(Records of locating words and elements)
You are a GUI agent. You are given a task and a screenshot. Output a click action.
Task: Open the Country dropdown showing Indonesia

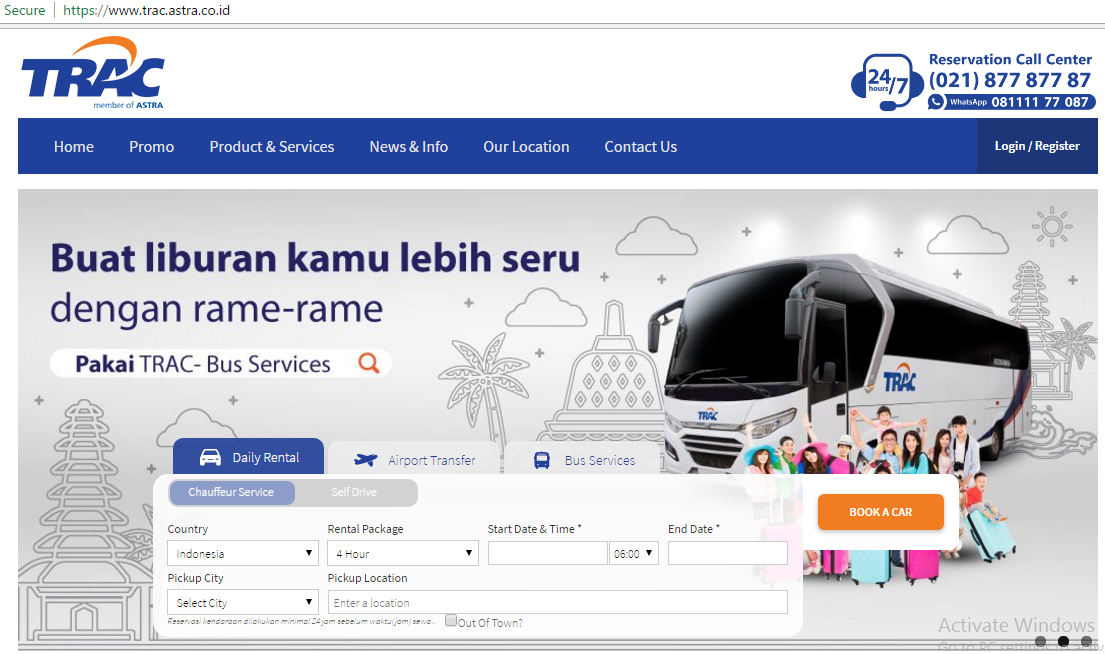[x=242, y=552]
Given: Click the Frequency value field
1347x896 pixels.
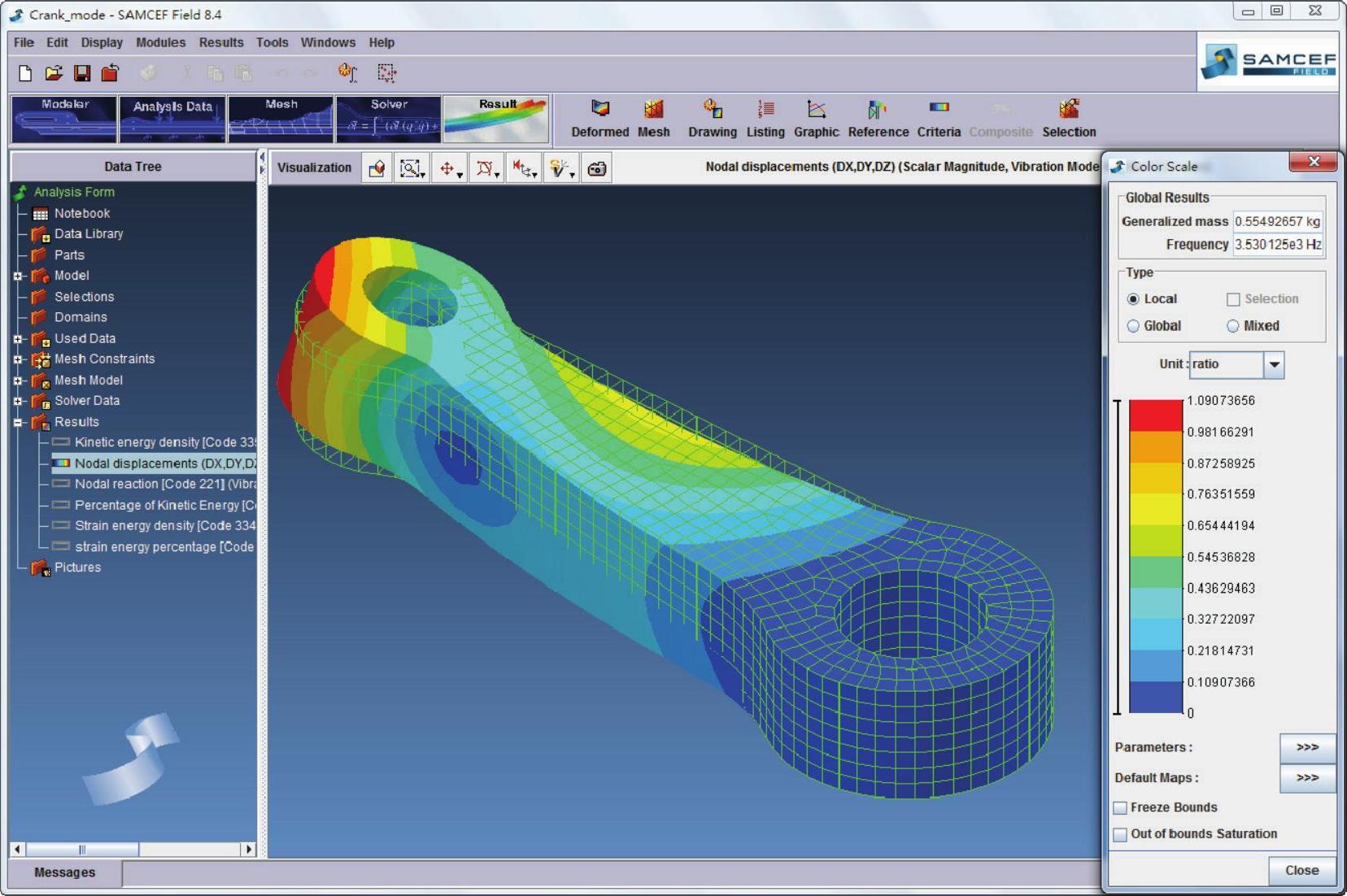Looking at the screenshot, I should click(1277, 245).
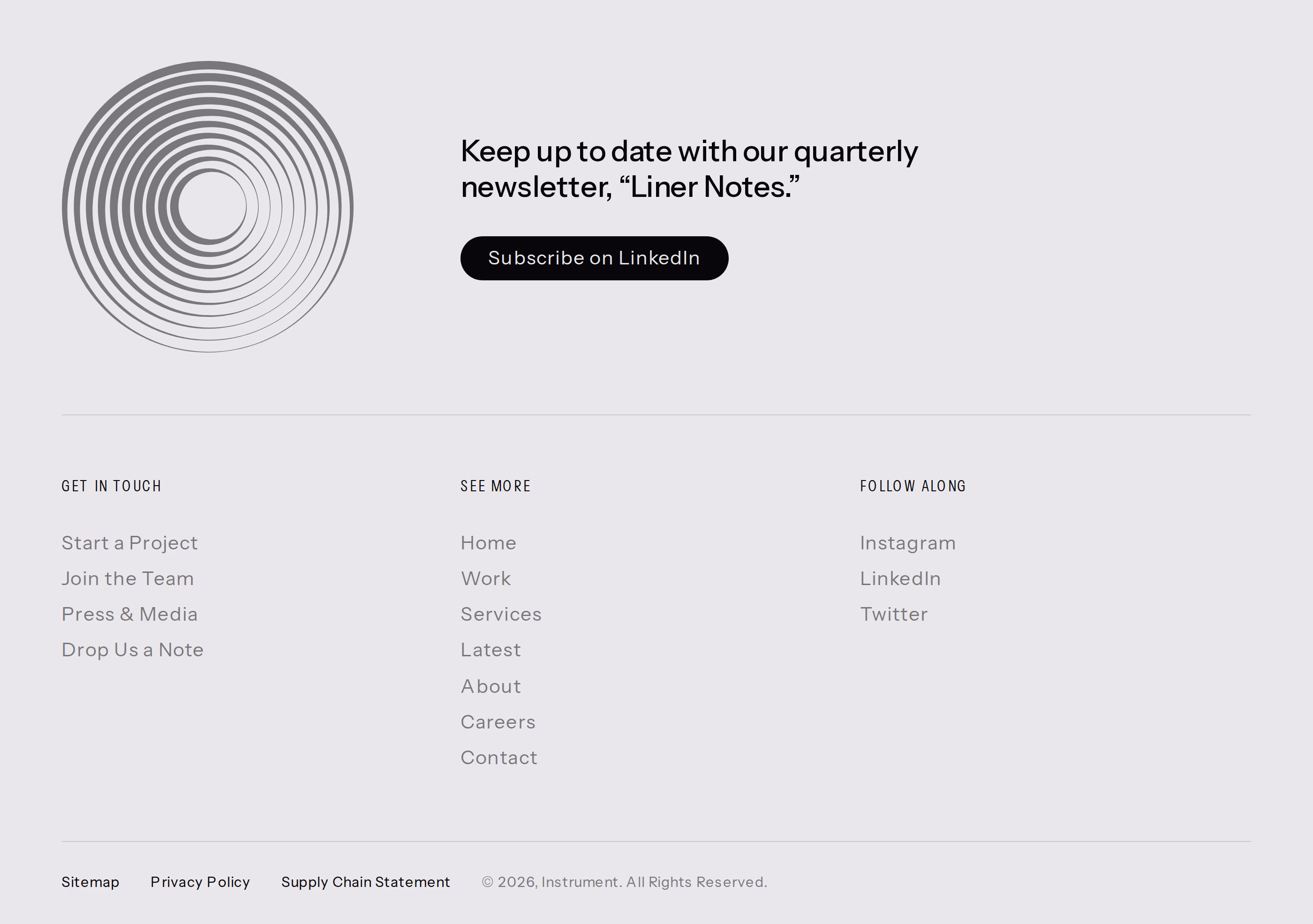1313x924 pixels.
Task: Open the Start a Project link
Action: [130, 543]
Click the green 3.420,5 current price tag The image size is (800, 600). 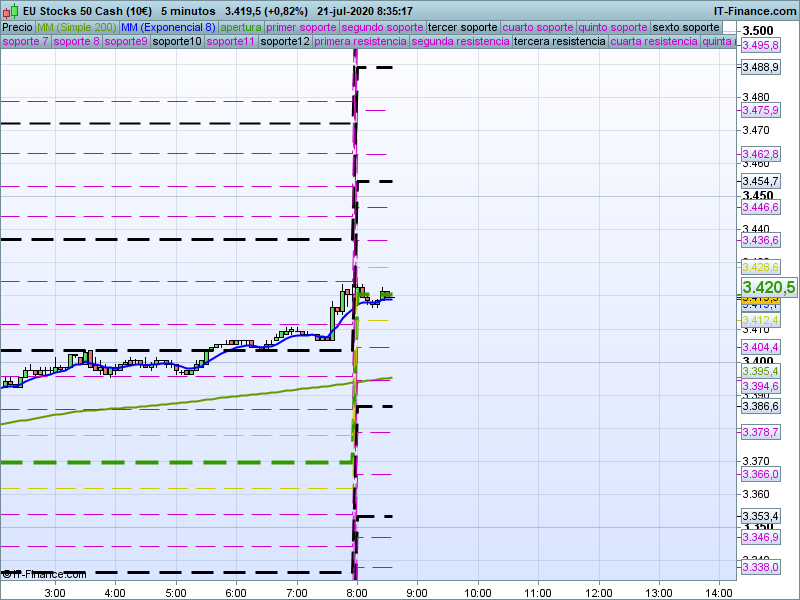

§ **WRITTEN PROBLEM**:
Render every line of the items above as a JSON list of strings, one string per line, with blank lines omitted. Leave the pictures out of the list.

§ **WRITTEN RESPONSE**:
[
  "You are a GUI agent. You are given a task and a screenshot. Output a click action.",
  "Task: Open the Country dropdown showing Indonesia",
  "[x=242, y=552]",
  "Given: Click the Frequency value field",
  "1347x896 pixels.",
  "Looking at the screenshot, I should click(1277, 245).",
  "1313x924 pixels.",
  "Task: Open the Start a Project link",
  "Action: [130, 543]",
  "Click the green 3.420,5 current price tag The image size is (800, 600). "
]